> **Problem details**
Could you copy, exactly as written, every line from the first line of the records through the one containing "The width and height of the screenshot is (1360, 764)."?

[Entries taken from a collection]
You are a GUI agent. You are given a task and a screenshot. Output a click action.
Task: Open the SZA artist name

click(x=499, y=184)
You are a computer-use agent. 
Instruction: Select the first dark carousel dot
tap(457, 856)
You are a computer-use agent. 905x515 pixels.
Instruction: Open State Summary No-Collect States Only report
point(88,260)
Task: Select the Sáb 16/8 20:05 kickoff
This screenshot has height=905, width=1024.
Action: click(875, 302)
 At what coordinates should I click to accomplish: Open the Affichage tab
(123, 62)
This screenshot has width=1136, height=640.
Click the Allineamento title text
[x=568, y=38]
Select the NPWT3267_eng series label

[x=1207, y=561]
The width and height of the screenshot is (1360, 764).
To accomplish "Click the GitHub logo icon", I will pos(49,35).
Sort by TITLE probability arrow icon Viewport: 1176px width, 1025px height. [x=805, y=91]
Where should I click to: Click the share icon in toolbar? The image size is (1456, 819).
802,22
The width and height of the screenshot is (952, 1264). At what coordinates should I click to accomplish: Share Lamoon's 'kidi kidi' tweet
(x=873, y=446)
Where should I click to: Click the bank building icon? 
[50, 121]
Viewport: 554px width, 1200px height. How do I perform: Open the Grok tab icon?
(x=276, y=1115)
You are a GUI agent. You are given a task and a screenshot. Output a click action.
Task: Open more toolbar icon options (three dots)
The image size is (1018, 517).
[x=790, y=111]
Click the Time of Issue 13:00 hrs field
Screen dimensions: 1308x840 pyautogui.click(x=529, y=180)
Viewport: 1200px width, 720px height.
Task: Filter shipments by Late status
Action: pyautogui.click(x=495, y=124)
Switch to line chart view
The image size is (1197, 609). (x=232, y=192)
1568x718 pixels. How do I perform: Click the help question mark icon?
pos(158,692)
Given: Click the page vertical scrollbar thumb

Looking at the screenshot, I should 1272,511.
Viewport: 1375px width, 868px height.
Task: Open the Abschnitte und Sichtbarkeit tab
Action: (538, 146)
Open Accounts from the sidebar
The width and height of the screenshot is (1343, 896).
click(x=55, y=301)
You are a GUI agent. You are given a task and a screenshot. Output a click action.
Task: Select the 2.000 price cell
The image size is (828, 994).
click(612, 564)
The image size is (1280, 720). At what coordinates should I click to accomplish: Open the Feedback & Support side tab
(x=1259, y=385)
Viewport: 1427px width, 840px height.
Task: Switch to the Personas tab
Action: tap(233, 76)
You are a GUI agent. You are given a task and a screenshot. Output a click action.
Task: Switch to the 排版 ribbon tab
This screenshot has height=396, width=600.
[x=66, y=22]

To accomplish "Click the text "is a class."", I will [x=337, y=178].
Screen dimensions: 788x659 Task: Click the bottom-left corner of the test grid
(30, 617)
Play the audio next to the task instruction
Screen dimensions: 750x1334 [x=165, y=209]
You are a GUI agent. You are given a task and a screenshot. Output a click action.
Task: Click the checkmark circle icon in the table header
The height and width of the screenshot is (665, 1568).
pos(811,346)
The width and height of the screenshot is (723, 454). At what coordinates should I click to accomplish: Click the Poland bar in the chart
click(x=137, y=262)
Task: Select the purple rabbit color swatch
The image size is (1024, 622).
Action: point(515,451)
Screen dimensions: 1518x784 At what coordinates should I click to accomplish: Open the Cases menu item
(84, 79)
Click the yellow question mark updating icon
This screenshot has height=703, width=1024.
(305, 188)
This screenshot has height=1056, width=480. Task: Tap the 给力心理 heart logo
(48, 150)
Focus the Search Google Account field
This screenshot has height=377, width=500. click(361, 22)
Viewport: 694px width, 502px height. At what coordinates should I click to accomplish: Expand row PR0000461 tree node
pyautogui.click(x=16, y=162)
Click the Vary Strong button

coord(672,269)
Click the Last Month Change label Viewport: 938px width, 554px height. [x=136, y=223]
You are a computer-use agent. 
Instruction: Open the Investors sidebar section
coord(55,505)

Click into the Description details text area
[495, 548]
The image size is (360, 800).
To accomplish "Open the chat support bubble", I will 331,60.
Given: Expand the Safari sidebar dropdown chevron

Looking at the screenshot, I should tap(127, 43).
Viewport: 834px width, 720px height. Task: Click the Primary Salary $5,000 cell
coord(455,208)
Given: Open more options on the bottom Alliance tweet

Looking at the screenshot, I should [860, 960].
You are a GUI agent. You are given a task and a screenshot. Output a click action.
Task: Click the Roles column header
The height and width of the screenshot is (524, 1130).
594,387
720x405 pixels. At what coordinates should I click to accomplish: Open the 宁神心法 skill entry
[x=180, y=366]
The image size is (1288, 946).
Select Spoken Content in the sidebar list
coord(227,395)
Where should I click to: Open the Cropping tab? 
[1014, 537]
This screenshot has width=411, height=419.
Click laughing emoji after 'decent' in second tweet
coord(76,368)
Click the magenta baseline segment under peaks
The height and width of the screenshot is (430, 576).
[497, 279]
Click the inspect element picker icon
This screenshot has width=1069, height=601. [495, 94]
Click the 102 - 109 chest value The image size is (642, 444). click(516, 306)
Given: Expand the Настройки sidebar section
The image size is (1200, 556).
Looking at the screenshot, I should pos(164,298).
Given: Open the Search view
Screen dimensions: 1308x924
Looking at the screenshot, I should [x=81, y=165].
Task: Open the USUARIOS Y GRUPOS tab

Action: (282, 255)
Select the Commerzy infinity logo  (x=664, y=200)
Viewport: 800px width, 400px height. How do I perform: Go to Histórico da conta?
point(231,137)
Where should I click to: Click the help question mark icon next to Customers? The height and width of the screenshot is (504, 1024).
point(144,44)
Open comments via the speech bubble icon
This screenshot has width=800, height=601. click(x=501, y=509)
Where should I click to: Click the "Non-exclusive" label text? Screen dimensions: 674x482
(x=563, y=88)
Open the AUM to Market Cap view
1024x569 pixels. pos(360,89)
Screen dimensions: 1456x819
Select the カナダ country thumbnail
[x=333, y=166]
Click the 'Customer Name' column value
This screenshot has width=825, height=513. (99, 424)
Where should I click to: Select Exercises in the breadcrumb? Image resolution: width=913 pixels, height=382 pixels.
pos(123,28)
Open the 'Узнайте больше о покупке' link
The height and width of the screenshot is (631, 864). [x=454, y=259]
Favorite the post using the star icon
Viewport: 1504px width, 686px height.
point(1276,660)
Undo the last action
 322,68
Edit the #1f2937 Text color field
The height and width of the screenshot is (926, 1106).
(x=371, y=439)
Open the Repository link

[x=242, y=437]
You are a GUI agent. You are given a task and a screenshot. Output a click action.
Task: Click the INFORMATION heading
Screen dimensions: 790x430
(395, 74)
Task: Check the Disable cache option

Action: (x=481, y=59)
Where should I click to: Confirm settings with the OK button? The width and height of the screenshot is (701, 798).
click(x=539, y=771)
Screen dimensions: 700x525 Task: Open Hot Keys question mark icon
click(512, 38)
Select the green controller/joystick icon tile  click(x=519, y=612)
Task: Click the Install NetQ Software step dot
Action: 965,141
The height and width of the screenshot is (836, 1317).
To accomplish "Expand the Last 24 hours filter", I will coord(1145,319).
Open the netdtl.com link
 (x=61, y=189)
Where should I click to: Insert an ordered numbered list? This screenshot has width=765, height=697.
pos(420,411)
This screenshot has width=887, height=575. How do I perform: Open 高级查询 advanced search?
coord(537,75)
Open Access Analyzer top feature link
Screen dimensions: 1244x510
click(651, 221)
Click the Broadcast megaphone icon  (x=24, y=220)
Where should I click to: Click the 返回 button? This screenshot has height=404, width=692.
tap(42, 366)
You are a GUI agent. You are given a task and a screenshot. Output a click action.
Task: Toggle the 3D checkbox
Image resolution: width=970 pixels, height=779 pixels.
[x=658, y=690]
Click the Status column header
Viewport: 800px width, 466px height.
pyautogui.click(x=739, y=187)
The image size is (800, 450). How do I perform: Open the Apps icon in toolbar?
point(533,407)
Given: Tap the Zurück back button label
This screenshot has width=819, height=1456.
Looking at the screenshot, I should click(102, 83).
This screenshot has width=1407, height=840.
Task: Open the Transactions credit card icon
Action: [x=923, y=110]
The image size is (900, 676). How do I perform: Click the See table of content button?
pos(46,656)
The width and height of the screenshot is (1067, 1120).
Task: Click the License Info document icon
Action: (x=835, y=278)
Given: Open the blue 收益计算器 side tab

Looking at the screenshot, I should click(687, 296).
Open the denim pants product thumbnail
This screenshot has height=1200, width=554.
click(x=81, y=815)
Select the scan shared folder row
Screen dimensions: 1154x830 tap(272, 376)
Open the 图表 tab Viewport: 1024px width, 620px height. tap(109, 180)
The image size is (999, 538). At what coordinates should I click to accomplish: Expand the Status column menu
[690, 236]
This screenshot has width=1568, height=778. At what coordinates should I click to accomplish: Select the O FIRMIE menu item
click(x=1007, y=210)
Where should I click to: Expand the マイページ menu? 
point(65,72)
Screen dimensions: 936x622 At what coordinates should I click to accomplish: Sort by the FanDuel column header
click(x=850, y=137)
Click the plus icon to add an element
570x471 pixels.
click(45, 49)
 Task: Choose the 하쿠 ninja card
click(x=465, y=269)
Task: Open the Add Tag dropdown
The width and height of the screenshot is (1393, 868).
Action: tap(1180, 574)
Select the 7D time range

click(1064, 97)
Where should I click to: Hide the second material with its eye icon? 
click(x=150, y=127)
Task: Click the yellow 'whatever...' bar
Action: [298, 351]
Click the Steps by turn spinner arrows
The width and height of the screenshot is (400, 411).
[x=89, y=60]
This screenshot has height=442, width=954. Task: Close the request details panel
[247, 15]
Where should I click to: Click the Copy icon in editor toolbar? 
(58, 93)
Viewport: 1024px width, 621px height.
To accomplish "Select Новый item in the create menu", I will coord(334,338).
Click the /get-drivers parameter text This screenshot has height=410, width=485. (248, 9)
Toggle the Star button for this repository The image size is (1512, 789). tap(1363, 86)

> **Completed task**
You are a GUI agent. You are given a task and a screenshot. Output a click action.
Task: Open the SZA artist name

click(x=499, y=184)
You are a computer-use agent. 
Instruction: Select the first dark carousel dot
tap(457, 856)
You are a computer-use agent. 905x515 pixels.
Instruction: Open State Summary No-Collect States Only report
point(88,260)
Task: Select the Sáb 16/8 20:05 kickoff
This screenshot has height=905, width=1024.
Action: click(875, 302)
 At what coordinates should I click to accomplish: Open the Affichage tab
(123, 62)
This screenshot has width=1136, height=640.
Click the Allineamento title text
[x=568, y=38]
Select the NPWT3267_eng series label

[x=1207, y=561]
The width and height of the screenshot is (1360, 764).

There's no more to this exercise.